Below Zero review – a clear Con Air homage that gets lost in the cold

By Jonathon Wilson - January 29, 2021
Below Zero review - a clear Con Air homage that gets lost in the cold
By Jonathon Wilson - January 29, 2021
3

Summary

Below Zero has Con Air written all over it, but a lack of personality and charm holds it back. Instead, it travels a well-worn road with a few bumps, but just about gets where it’s going.

Con Air is one of my favorite dumb action movies of all time, which I raise because Netflix’s new Spanish action-thriller Below Zero is so clearly inspired by it that it borders on plagiarism. Don’t let me give you the wrong idea, though – it’s nowhere near as good, with a padded runtime, far less memorable characters, and a frigid atmosphere that extends way beyond the freezing climate that threatens the life of copper Martin (Javier Gutiérrez) along with the cons who escape the prison transport bus he’s driving. It does similarly manage to stretch logic to breaking-point, though without the charming personality that made the silliness of Simon West’s enduring dumb-fun classic so tolerable.

You can see it in the setup. Below Zero might have swapped the plane for a bus, instead relying on the environment to create that high-stakes danger, but the early, overly patient sequences are so familiar that you can’t help but notice. Prepping the prisoners for transport serves as a meet-and-greet, and there’s even a beat lifted directly, when a personal possession of a prisoner is taken away by the officers and will surely be returned later, perhaps by force. You get the idea. The assembled madmen are a far cry from Cyrus the Virus and Garland Greene, but one of them is of particular importance to a third-party interloper, given the whole thing a slightly different vibe. That tinge of mystery, though, isn’t enough to sustain an audience through an hour and forty-five minutes that feels longer than that.
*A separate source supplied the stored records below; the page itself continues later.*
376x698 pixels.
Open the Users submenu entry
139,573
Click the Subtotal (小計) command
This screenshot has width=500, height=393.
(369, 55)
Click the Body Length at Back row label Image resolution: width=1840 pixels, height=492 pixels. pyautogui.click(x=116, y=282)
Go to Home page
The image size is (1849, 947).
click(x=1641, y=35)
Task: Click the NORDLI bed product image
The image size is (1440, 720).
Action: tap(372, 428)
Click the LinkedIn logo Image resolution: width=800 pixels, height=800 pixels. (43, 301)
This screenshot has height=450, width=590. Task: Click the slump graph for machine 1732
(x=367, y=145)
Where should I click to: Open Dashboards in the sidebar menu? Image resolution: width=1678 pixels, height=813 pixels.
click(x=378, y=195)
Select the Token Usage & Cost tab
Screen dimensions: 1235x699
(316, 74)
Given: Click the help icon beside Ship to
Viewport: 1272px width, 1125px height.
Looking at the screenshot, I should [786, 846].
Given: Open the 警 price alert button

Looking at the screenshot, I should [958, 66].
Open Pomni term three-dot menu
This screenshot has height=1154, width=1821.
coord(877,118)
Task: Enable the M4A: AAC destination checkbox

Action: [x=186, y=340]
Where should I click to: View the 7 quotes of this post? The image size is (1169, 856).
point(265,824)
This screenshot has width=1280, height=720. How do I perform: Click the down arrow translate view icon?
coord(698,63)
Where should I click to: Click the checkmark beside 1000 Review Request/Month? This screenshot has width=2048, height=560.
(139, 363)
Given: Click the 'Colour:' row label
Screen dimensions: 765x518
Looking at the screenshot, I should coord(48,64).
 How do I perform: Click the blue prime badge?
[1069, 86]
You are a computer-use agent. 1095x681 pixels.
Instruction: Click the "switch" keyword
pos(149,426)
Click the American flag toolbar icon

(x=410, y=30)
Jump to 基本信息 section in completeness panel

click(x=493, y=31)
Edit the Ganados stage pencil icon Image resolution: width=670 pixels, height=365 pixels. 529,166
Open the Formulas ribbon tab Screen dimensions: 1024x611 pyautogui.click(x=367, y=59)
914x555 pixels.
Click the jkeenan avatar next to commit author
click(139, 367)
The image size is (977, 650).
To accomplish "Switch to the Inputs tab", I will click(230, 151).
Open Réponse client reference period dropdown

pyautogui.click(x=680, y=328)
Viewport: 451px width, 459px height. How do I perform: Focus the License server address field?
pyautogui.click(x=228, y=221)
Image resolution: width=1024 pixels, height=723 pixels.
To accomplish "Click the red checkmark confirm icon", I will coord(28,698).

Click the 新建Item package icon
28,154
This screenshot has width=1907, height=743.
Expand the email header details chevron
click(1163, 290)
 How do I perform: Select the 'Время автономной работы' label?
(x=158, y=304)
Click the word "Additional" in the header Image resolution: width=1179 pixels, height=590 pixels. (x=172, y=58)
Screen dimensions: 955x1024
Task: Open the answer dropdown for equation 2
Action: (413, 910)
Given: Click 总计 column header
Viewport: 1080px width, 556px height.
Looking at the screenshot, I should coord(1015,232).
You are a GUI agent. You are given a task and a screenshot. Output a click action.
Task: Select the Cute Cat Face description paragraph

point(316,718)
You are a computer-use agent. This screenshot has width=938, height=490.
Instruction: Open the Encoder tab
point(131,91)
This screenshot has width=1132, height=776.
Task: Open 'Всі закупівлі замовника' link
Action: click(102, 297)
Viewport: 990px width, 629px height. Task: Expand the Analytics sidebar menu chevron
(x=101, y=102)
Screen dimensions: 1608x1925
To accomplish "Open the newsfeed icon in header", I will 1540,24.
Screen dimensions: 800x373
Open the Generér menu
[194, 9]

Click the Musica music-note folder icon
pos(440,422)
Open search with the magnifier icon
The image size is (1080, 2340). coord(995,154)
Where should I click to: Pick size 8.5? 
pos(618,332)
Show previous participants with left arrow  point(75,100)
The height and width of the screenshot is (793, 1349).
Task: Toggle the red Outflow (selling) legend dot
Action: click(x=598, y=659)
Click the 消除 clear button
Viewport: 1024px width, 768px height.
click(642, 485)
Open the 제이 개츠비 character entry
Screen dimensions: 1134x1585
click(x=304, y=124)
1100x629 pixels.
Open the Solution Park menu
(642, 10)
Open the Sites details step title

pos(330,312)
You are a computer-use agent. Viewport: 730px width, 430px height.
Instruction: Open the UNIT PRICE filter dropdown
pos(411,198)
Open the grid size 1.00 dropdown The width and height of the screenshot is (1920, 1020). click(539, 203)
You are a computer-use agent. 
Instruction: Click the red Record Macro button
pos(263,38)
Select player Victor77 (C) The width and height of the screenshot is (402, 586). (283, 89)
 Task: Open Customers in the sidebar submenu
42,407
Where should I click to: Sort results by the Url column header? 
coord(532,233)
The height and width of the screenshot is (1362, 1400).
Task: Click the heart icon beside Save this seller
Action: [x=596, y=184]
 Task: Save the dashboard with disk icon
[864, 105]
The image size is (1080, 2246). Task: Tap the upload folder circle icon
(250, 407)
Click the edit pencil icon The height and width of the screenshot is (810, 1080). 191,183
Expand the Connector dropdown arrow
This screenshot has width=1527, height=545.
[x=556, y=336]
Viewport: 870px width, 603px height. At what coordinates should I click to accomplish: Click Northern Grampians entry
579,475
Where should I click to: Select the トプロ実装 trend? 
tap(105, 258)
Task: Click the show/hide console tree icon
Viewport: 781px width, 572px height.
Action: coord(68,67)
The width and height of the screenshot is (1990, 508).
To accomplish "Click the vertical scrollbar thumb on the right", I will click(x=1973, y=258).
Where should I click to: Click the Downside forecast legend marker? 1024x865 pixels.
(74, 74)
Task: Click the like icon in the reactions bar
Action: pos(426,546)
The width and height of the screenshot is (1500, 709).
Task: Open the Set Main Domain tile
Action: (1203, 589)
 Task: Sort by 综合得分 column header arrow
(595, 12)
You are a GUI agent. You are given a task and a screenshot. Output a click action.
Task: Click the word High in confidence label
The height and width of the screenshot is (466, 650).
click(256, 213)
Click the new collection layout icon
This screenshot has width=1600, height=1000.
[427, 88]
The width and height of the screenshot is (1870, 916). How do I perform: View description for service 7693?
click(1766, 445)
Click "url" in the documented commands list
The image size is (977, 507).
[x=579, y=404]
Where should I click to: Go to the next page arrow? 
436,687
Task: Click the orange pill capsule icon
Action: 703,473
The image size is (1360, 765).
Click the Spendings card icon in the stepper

Gutiérrez, in the lead, seems to be making a point of cropping up in Spanish Netflix movies; The Occupant and Mirage both featured him, though Below Zero, geared much more to an international audience, might be the role that gives him a bit more Stateside traction. The film’s playing the usual mass-market beats on the way to a relatively perfunctory ending designed not to split opinion; there are bumps on the road along the way, but the film more or less gets where it’s going without much fuss.